Hans straightened up a little. To see the figure better, though he knew he should flee. He did not want simply to throw away his stick. To run, to flee as inconspicuously as possible, careful not to step on wobbly rocks so as not to fall into the frothing, ice-cold water. He cast a last look at the strange phenomenon he’d neither fished out nor managed to identify. With a few well-directed jumps he was off and away, looking back at the dark mountainside where the rustling in the bushes grew louder, which was encouraging. He clambered up the steep riverbank and felt a childlike joy at having escaped, then waded into the high grass, which benevolently swallowed him and covered him up. He went on listening, and panting, while he retrieved his buttoned shoes and thick knee socks. They had become damp with dew, and within moments he too felt damp as he lay in the grass. The approaching girl’s arms and legs and the red flashing of her skirt disappeared behind a group of rocks. On that stretch, the serpentine path lessened the steepness of the slope. When she clears it, the landscape will come upon her as if she were at a comfortable lookout point. Before that happened, he had time to stuff the socks into the shoes and, bending low, start off. Back to the protection of the railway viaduct’s enormous central pier.
He had to step on stones. Barefoot, he quickly picked his way over the yellowish, body-colored stones.
Every step made some noise and was painful.
His plan was to use the cover of the pier to back into the woods. From there he could stroll along the riverbank without any danger of being discovered, over the rather prickly ground covered with pine needles under the hundred-year-old trees, so that at a more distant spot he could put on his socks and shoes.
He looked back once more to see who this person was, what she might want. He did not know what he feared discovering or what kept him there despite his fear.
She was a girl somewhat older than he; at the sight of her Hans grew a little uncertain. Her dark hair was in braids with bows at the end made of the same red material as her skirt.

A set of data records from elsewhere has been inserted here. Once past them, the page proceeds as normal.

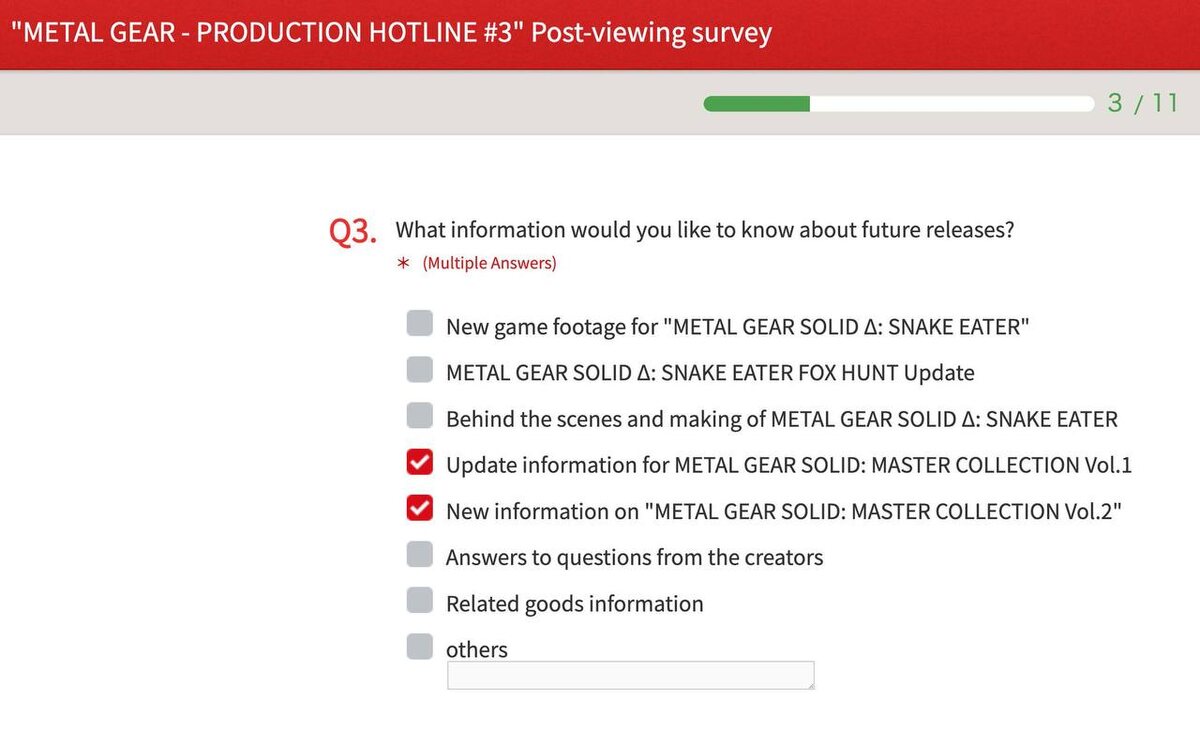Viewport: 1200px width, 733px height.
Task: Click the 3 / 11 page counter
Action: pyautogui.click(x=1143, y=103)
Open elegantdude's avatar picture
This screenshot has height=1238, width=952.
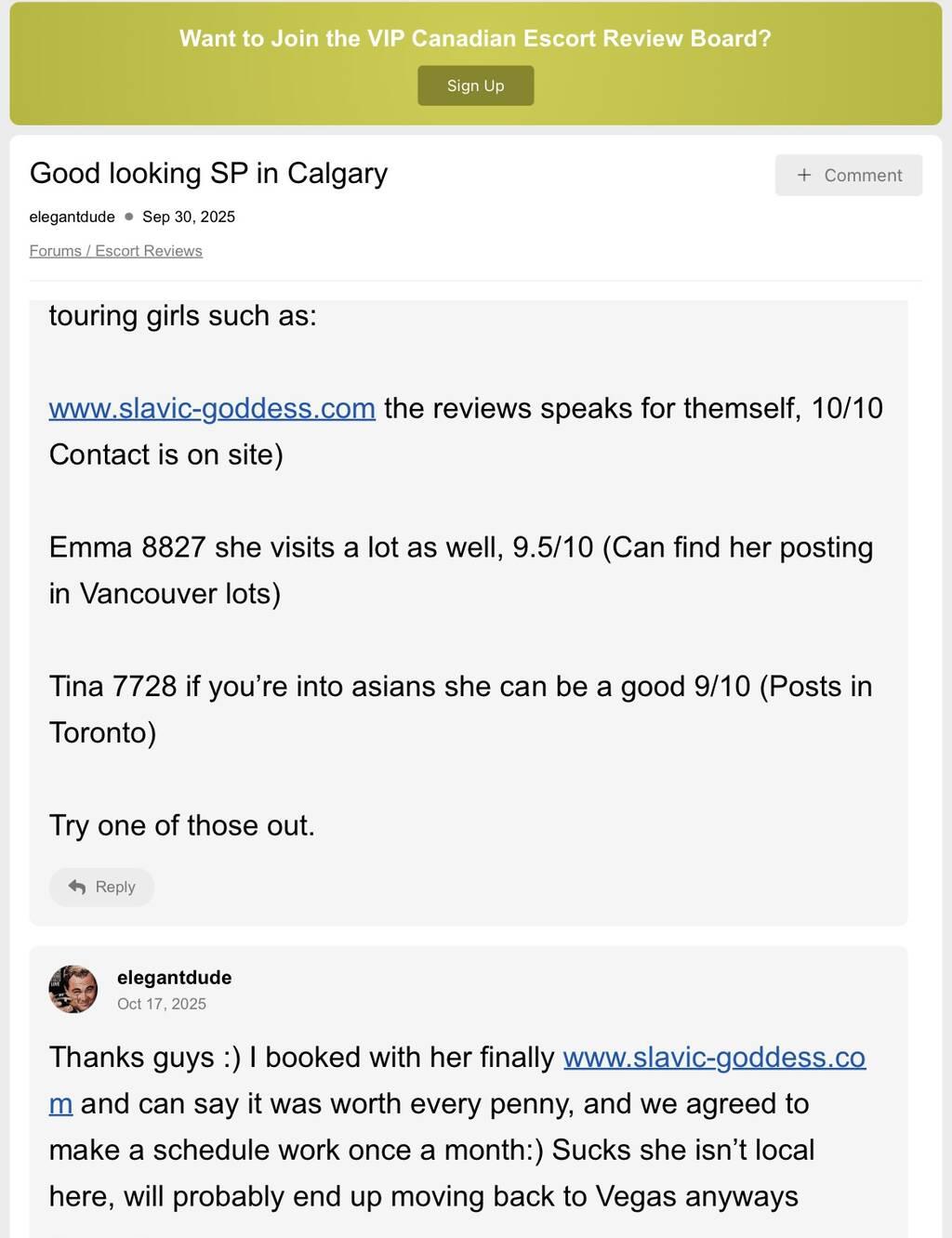click(x=73, y=989)
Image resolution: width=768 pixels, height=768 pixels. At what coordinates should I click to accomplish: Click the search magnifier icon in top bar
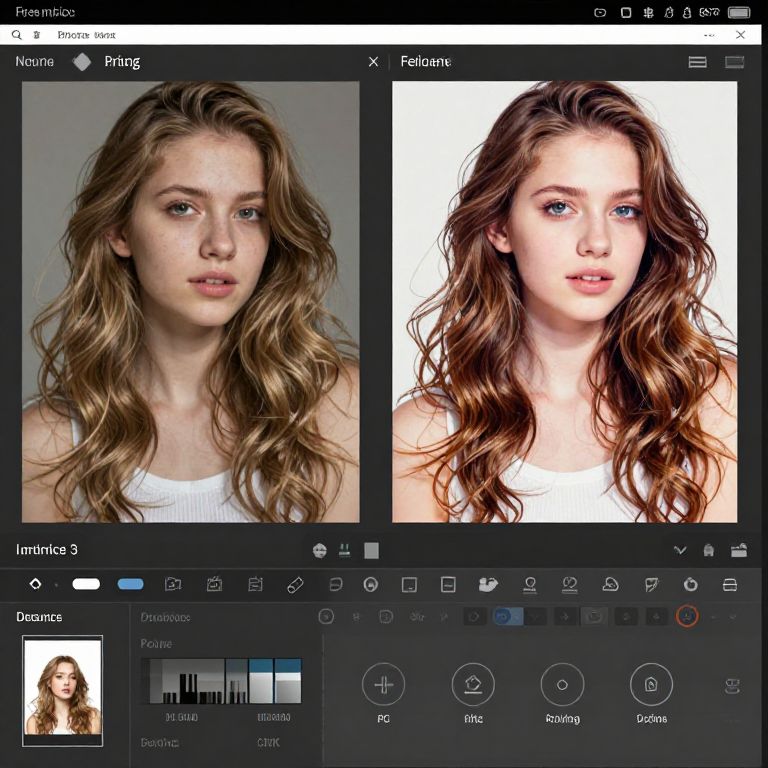pyautogui.click(x=17, y=35)

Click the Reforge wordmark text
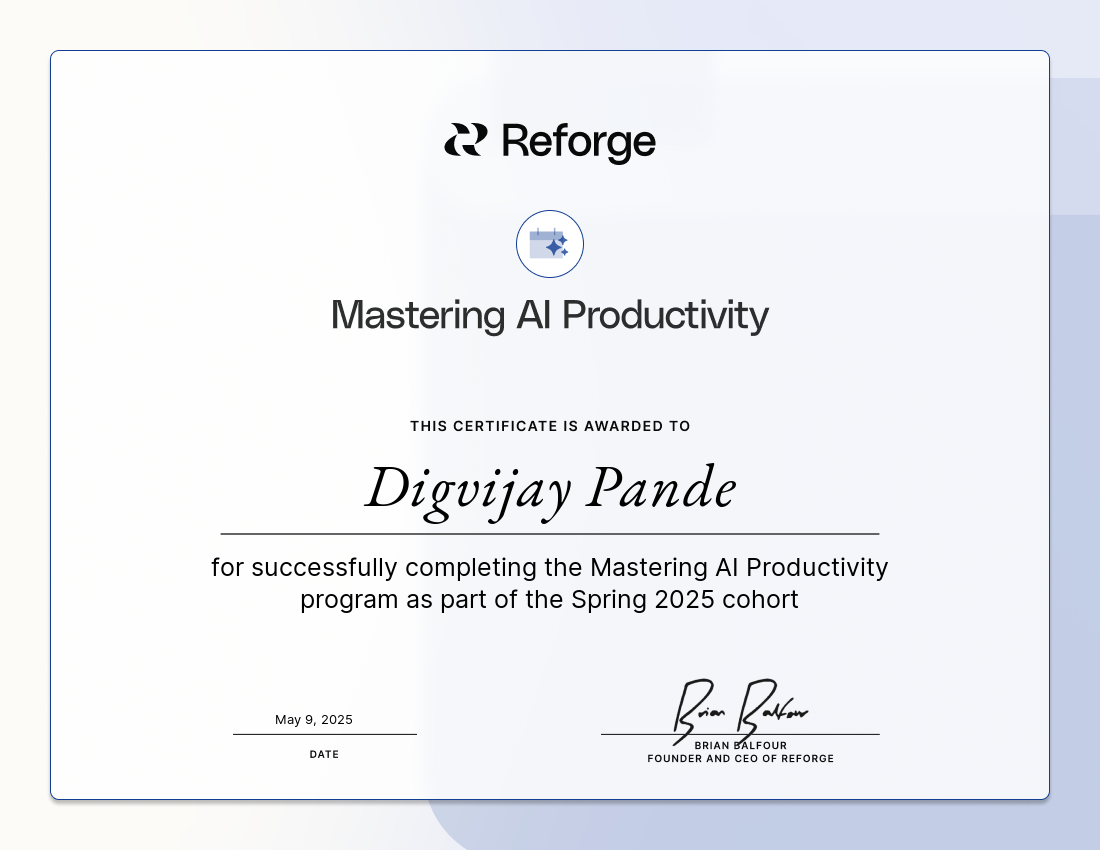click(578, 141)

She was carrying a small basket, as if she were collecting berries or mushrooms.
For that, she was too late in the valley.
Where the serpentine section of the trail ended, the most dangerous stretch began.
The trail continued downward, deepened by water-worn gullies and blocked with fallen stones. She could not help sliding, or grasping at shrubs, tendrils, roots, or dried-out stalks that would not break or be pulled off when she tugged at them; she was becoming flustered. The red-bowed braids now fell forward, now snapped back, her breasts quivered under her blouse, her little basket slipped up to her shoulder and almost slid off her wrist; everything was crackling and snapping. Which the valley and the viaduct echoed many times over. She was rushing headlong down the trail; her skirt kept flying up. Hans saw her long brown thighs and pink panties, and then the same series of pictures again.